Hier soir, après une soirée plus ou moins arrosée pour ma part, j'ai eu beaucoup de mal à m'endormir. Non pas dû au fait que j'avais un peu trop bu, ni parce qu'il était trop tôt car il était en vérité 5:00 du matin, mais c'était plutôt dû au fait que pour boire un minimum durant la soirée je n'avais pas pris mes médicaments. Une fois endormie j'ai fait un rêve étrange.

 

 Moi et un groupe, dont l'une des personnes était une de celles avec qui j'étais hier soir, rentrions chez nous dans une sorte de grand hangar avec un truc au milieu. On était dans le même état qu'hier soir, une fille avait une bouteille à la main. En entrant, sur le paillasson je m'arrête et demande tant bien que mal une minute ou une seconde de silence pour l'autre. Après ça un gars dit qu’on devrait le commémorer pour se souvenir de ce qu'on a fait.

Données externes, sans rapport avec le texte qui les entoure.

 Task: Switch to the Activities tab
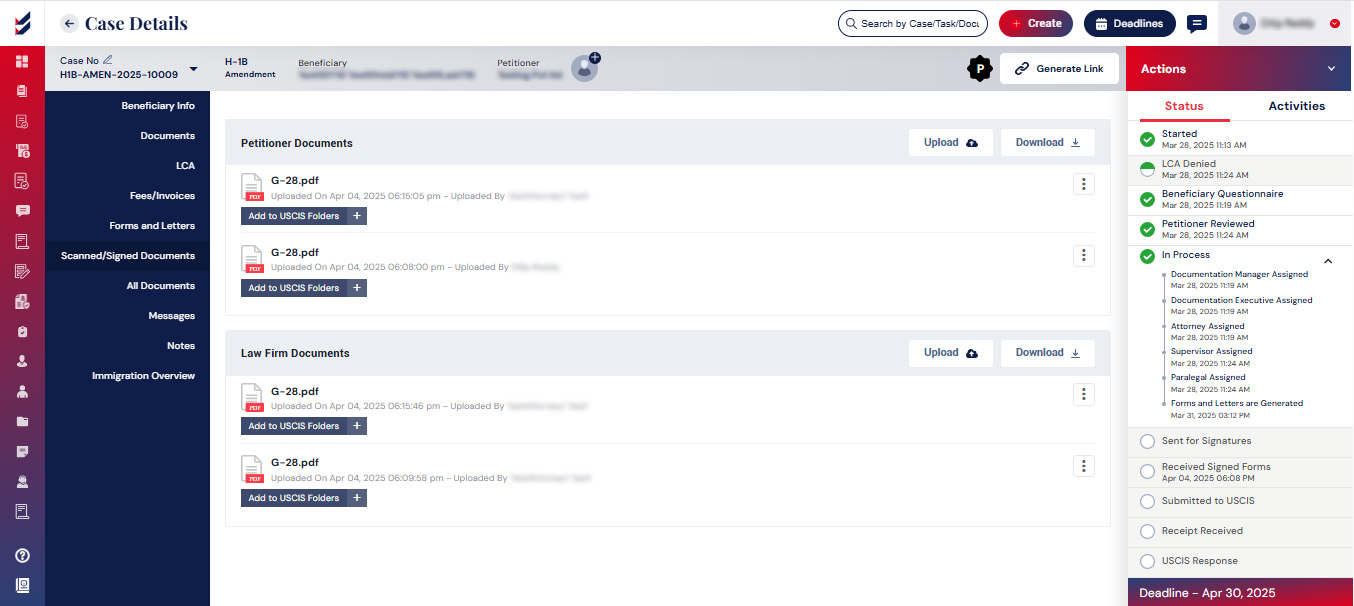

Mais qu'avons-nous fait ? On a tué cet évêque et tous ceux qui faisaient du mal. On l'a tué en tirant sur une corde qui a lâché et il est mort. Le lendemain je suis donc allé enlever la corde. Le bout qui a lâché était coincé par un petit carré rouge, à travers lequel passait la corde, au coin d'une église. J'enlève la corde et me retrouve dans mon jardin à la défaire. Elle se compose en fait de tendeurs, cordes et sangles que j'ai utilisé pour attacher mon clic clac en emménageant ici et aussi de boîtes trempées signe mon déménagement. Des gamins viennent à tour de rôle me demander avec l'air consterné s'ils peuvent m'aider. Bien sûr. Puis, je me retrouve dans mon salon avec un gars qui remet en cause tout ce qu'on a fait avec cet évêque, et mon neveu Maxime est dans la chambre et m'appelle. Je viens, et il tente de me prendre en photo dans mon état : éméché. Je lui dis « Non ! ». Je repars. Il me rappelle, je le vois qui prépare l'appareil photo. Je lui dis « Non, je m'en vais. », et je comprends que je dois aussi éliminer le gars dans le salon. Je lui saute dessus, je prends mon téléphone, le branche au chargeur et appelle. Je nous ai tués volontairement tout les deux. J'étais obligé ! Je suis mort...

 

 Puis, je refais le même rêve, exactement. Le même, sauf... La fin. Maxime me rappelle, je dis « Non ! », il m'a dit « Revient ! », « Non, je ne reviendrai jamais ! ». Je branche alors mon téléphone et je l'imagine, quand je serais parti. Il se demandera pourquoi je ne suis plus là, pourquoi je ne viens plus le voir. Sa mère lui explique que je suis parti rejoindre mamie. Il ne comprend pas, il croyait qu'on ne mourait que quand on était vieux. Il pleure... Beaucoup. Mais il s'y fera. Je suis tellement triste. Et Adèle, sa petite sœur, ma filleule. Elle, ne comprendra pas. Elle sait seulement qu'elle ne me reverra plus. Ça la traumatise, elle vivra sans doute toute sa vie en se demandant pourquoi, et elle finira sûrement comme moi, incapable de voir le bon côté des choses, par ma faute.

 

 Ma tristesse augmente, je pleure tellement, puis, petit à petit, ces sentiments de mon cœur remontent à la surface. Je n'avais plus ressenti ça depuis très longtemps, je croyais les avoir oubliés. La colère, la haine, la peur, mais surtout la tristesse !

 

C'est trop dur, je me réveille. Mais tout est encore là... Car ce sont mes vrais sentiments. Je suis tellement anéanti par ces sentiments de destruction que je croyais disparue depuis longtemps. Je ne dois plus oublier mes médicaments, je n'y survivrai pas.